--- The task ---
Copy exactly the line containing "You are a GUI" and each line after it to the end of the listing, and output nothing else.

(Supplied material)

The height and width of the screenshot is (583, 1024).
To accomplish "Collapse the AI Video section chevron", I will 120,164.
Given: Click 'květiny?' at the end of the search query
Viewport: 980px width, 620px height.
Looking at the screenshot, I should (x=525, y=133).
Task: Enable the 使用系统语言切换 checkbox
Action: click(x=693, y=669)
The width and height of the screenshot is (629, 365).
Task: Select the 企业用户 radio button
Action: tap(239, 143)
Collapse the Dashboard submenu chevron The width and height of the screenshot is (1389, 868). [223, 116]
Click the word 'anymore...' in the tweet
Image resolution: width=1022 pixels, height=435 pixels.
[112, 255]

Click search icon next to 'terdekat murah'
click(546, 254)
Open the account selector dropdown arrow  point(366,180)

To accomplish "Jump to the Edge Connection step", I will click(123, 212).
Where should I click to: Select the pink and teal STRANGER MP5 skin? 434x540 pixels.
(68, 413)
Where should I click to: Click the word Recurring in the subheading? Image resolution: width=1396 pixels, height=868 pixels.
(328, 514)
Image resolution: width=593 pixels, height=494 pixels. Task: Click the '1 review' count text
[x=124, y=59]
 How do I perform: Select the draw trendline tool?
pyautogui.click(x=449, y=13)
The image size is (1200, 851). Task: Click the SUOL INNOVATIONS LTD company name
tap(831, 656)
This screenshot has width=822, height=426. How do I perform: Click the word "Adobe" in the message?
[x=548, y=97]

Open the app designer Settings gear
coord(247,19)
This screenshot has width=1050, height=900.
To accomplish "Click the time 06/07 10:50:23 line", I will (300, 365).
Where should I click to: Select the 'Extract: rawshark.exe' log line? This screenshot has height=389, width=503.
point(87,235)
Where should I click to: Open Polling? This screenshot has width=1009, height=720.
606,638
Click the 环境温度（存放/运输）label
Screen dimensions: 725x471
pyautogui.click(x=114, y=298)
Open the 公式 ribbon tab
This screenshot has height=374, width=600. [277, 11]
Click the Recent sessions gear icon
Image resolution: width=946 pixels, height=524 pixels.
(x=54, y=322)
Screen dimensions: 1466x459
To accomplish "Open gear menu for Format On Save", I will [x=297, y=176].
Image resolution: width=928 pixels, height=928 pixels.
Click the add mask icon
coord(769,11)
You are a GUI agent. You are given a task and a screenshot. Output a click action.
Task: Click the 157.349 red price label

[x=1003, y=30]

(End Supplied material)

--- Answer area ---
You are a GUI agent. You are given a task and a screenshot. Output a click action.
Task: Click the 157.349 red price label

[x=1003, y=30]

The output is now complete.